Going against widespread expectations yet again, Reserve Bank of India (RBI) governor Raghuram Rajan hiked the repo rate by 25 basis points to 8 percent as part of his monetary policy announcement on Tuesday, in light of the inflationary pressures persisting in the economy.
Calling the economic downturn “increasingly worrisome”, Rajan said that growth in the third quarter of the current fiscal was slow due to the subdued performance of the industrial and services sectors.
However, pointing at the robust performance of agriculture, the governor exuded confidence in the easing of inflation levels in the future hinting that further rate hikes would not be required.
During the mid-quarter monetary policy review in December, the apex bank had kept the rates unchanged as the economic indicators, according to Rajan, “were marred by noise”. The present policy decision was in anticipation of the consumer price index (CPI) inflation remaining high. “Although headline inflation has fallen significantly with the substantial fall in vegetable prices, CPI inflation excluding food and fuel has remained flat and WPI inflation excluding food and fuel has risen. Given these data, the increase in the policy rate undertaken today is consistent with the guidance given in the mid-quarter review (of December),” Rajan said.
Meanwhile, the rate hike has come as a dampener to the new year spirits as the industry was expecting at least the interest rates to remain unchanged, if not lowered, so as to spur growth. Calling the decision disappointing, Sidharth Birla, chairman of Xpro India and Ficci president, said, “Growth has been anaemic and investments have been hit hard over the last two years and there are clear signs of contraction in employment opportunities across industries. While overall IIP has been in the negative terrain in the recent past, interest rate sensitive sectors like consumer durables, automobiles and housing and construction have taken a major hit.”
He further said, “At this juncture we need policy support from all directions to get the industrial sector back on track. We hope growth and employment considerations merit greater attention in RBI’s policy decisions in the coming months.”
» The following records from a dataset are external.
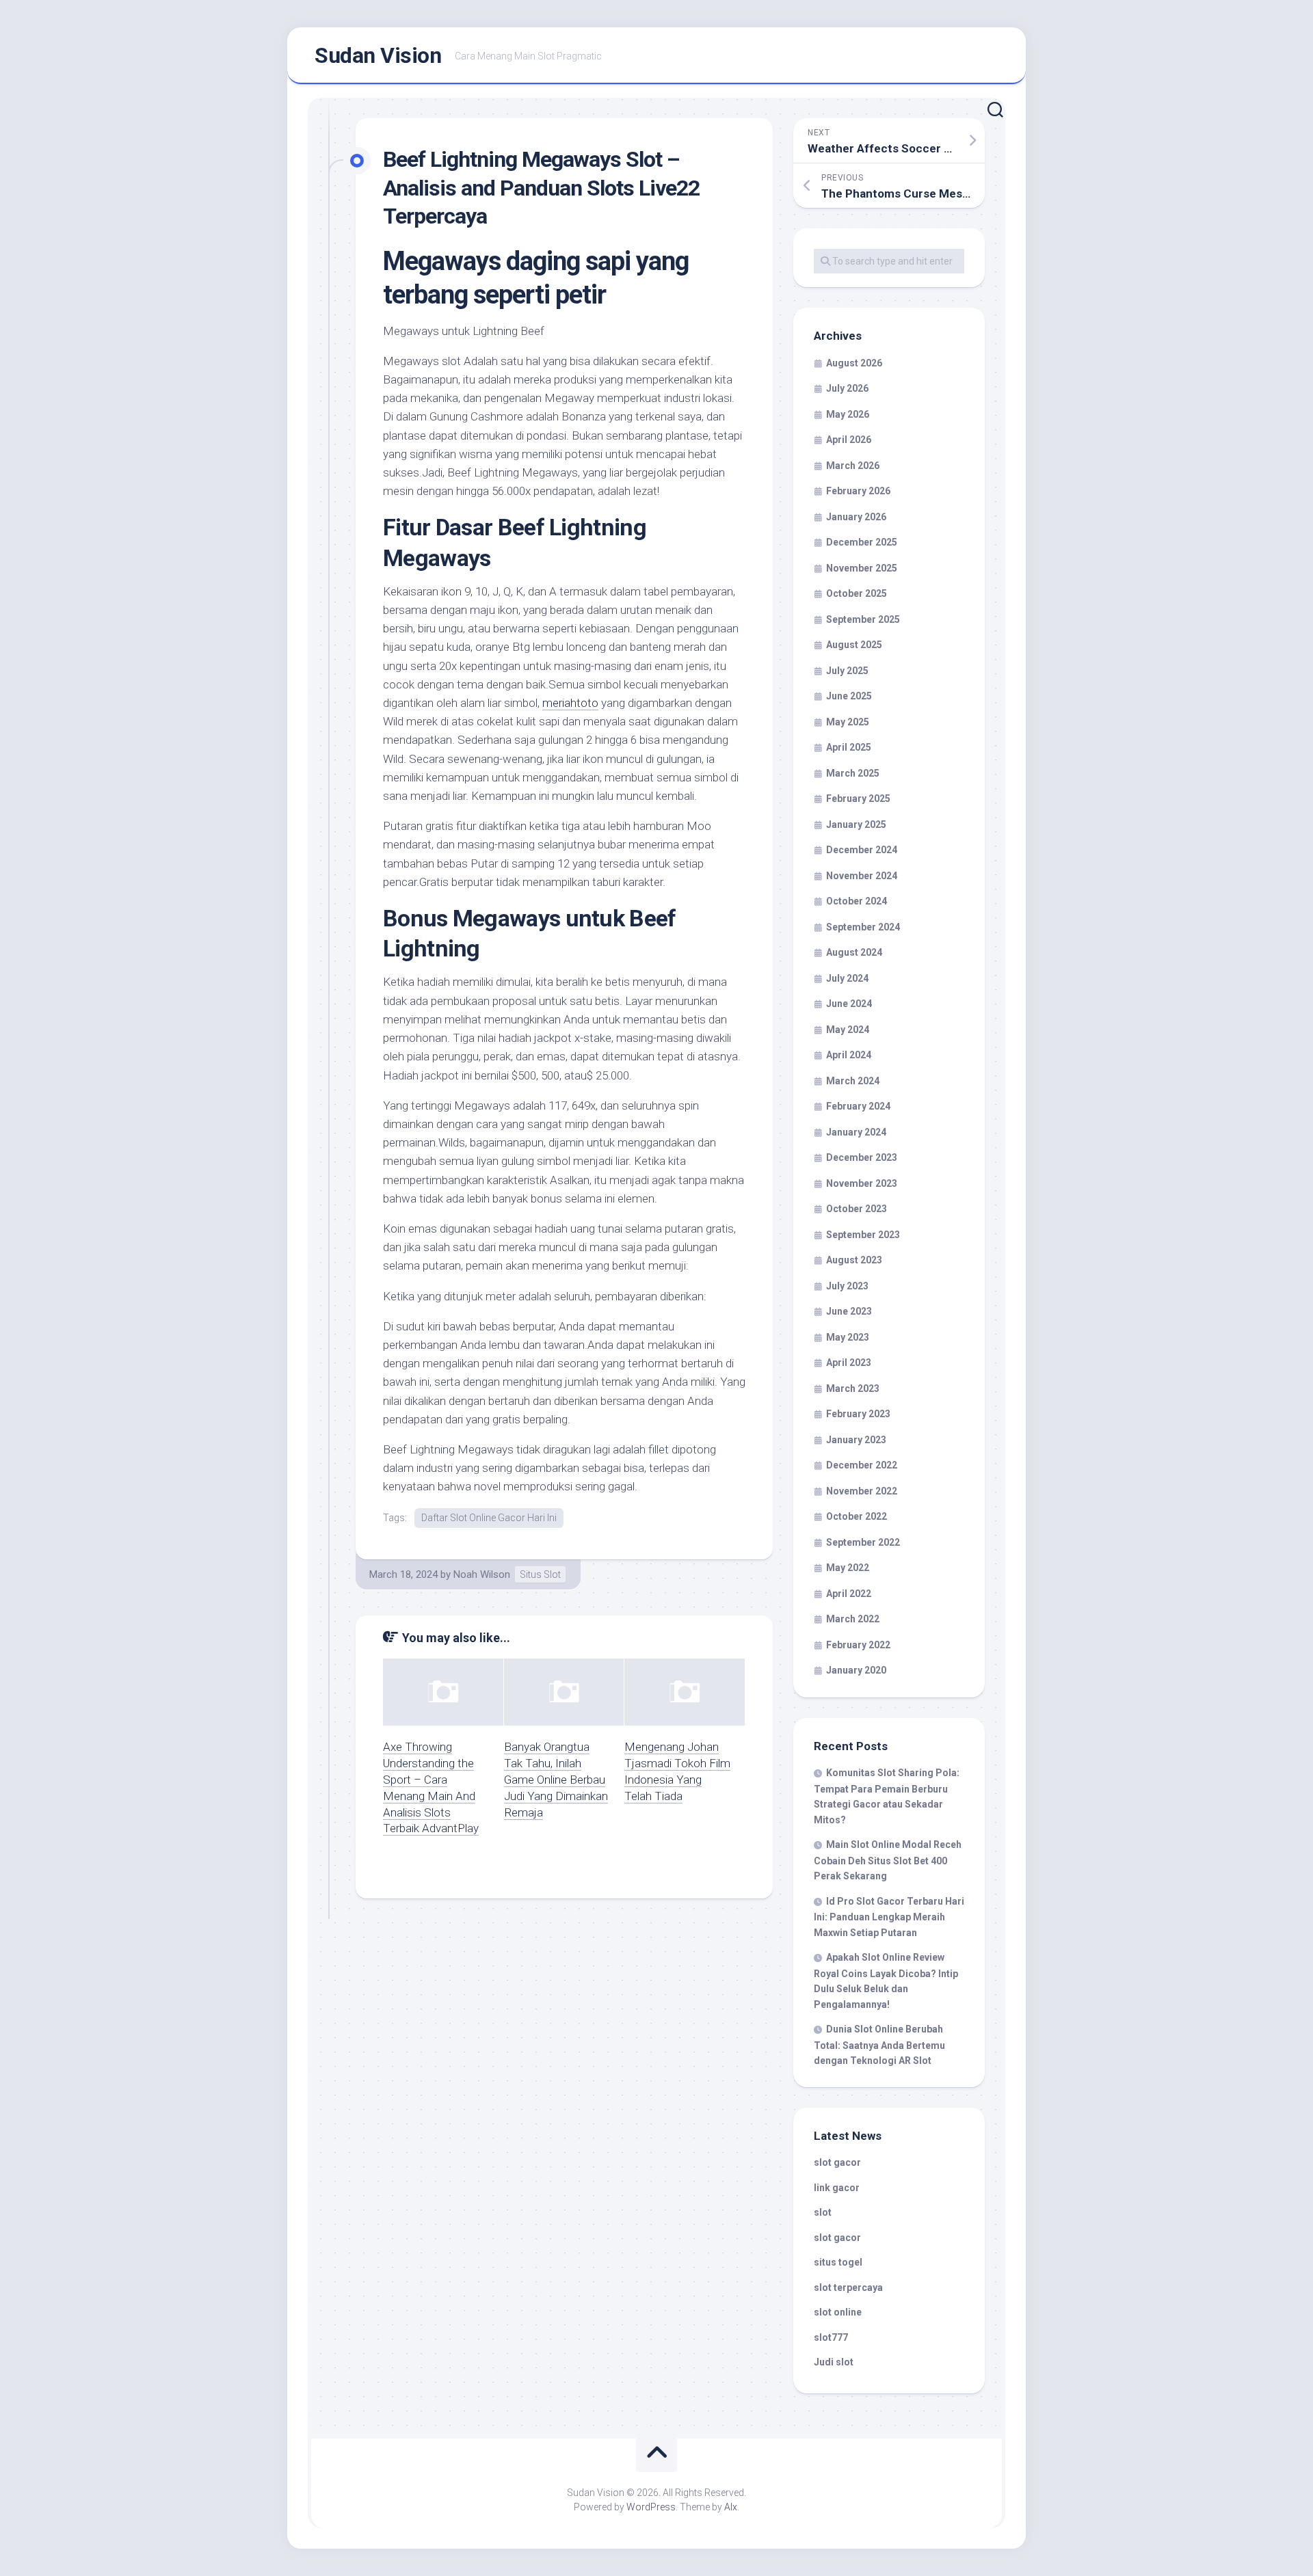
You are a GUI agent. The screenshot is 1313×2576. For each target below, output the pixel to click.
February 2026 (858, 490)
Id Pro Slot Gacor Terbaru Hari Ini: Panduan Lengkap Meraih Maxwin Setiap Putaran (889, 1917)
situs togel (838, 2262)
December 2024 (861, 849)
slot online (838, 2312)
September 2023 (863, 1234)
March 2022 (852, 1618)
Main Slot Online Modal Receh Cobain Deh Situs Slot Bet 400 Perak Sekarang (887, 1860)
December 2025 (861, 542)
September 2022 (863, 1542)
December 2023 (861, 1157)
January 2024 (856, 1132)
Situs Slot (540, 1574)
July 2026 (847, 388)
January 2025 (856, 824)
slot (823, 2212)
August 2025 (854, 644)
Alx (730, 2506)
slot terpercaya (848, 2287)
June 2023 (849, 1311)
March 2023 (852, 1388)
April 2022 (848, 1593)
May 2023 (847, 1337)
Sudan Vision (378, 55)
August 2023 (854, 1260)
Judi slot (833, 2362)
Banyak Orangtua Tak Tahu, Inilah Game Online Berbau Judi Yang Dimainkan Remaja (556, 1779)
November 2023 (861, 1183)
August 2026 (854, 363)
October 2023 (856, 1208)
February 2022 (858, 1644)
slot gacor (837, 2162)
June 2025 (849, 695)
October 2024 (856, 901)
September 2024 (863, 927)
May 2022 (847, 1567)
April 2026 (848, 439)
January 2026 (856, 516)
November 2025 (861, 568)
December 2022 (861, 1465)
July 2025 (847, 670)
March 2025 (852, 773)
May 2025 (847, 721)
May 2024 (847, 1029)
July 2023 (847, 1285)
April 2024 (848, 1054)
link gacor (837, 2187)
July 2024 (847, 978)
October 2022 (856, 1516)
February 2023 (858, 1413)
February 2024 (858, 1106)
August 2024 (854, 952)
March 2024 (852, 1080)
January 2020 (856, 1670)
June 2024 (849, 1003)
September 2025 (863, 619)
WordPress (651, 2506)
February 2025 (858, 798)
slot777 (831, 2337)
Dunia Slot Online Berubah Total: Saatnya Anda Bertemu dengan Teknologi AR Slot (879, 2045)
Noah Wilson (481, 1574)
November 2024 (861, 875)
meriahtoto (570, 703)
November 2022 (861, 1491)
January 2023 (856, 1439)
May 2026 (847, 414)
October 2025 (856, 593)
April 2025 (848, 747)
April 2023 (848, 1362)
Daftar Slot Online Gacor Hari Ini (489, 1517)
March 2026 (852, 465)
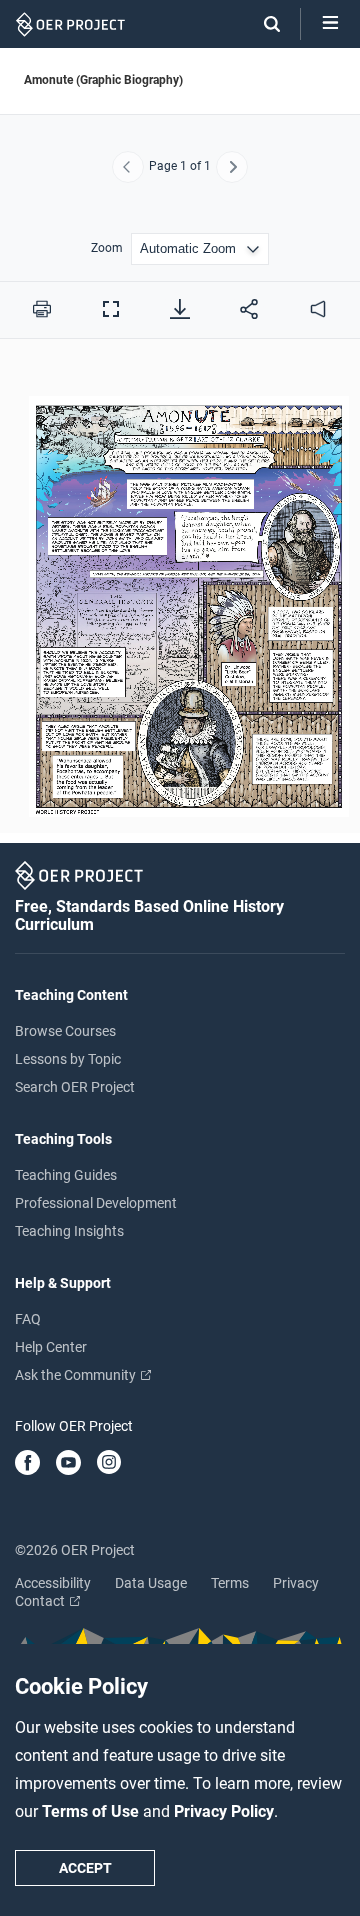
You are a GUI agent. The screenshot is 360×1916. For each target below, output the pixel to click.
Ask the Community (77, 1375)
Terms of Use (92, 1811)
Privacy (296, 1583)
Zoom (107, 248)
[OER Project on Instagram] (109, 1464)
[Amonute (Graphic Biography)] (180, 597)
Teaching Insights (69, 1231)
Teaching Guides (66, 1175)
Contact (41, 1601)
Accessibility (53, 1583)
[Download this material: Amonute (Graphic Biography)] (180, 309)
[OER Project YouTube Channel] (68, 1464)
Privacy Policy (224, 1811)
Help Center (51, 1347)
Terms (230, 1583)
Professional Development (96, 1203)
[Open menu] (330, 24)
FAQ (28, 1319)
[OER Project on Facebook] (27, 1464)
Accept (85, 1868)
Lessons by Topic (68, 1059)
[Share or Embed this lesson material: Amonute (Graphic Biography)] (249, 309)
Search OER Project (75, 1087)
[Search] (262, 24)
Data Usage (151, 1583)
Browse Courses (65, 1031)
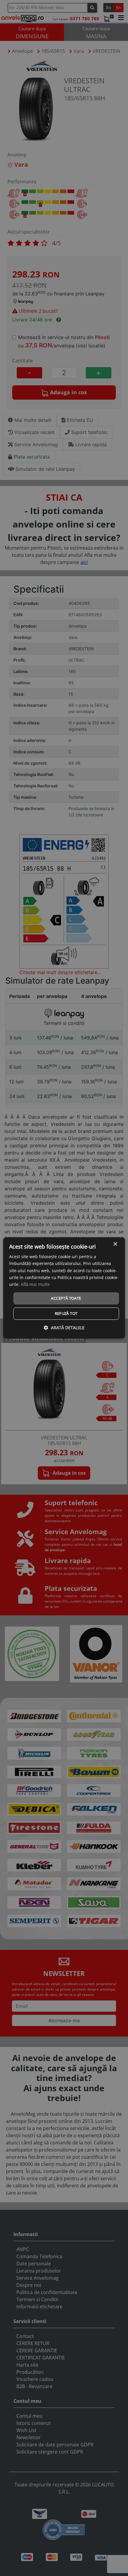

In addition, Chandrajit Banerjee, director general of industry body CII, said that with economic indicators suggesting that a status quo was in order, the rate hike comes as a surprise. Reiterating that investment sentiment should also be considered by the RBI while deciding the monetary policy, Banerjee said, “India had entered a cycle where high interest rates are leading to subdued demand conditions resulting in lower growth and investment. This in turn is aggravating the supply bottlenecks and adding to inflationary pressures thereby inducing the RBI to hold on to higher interest rates.
“This circularity can be broken through a change in monetary policy stance. At a time when growth slowdown is getting entrenched across sectors and industrial production is at a low, CII strongly advocates a shift towards an accommodative monetary policy stance, sooner rather than later,” he added.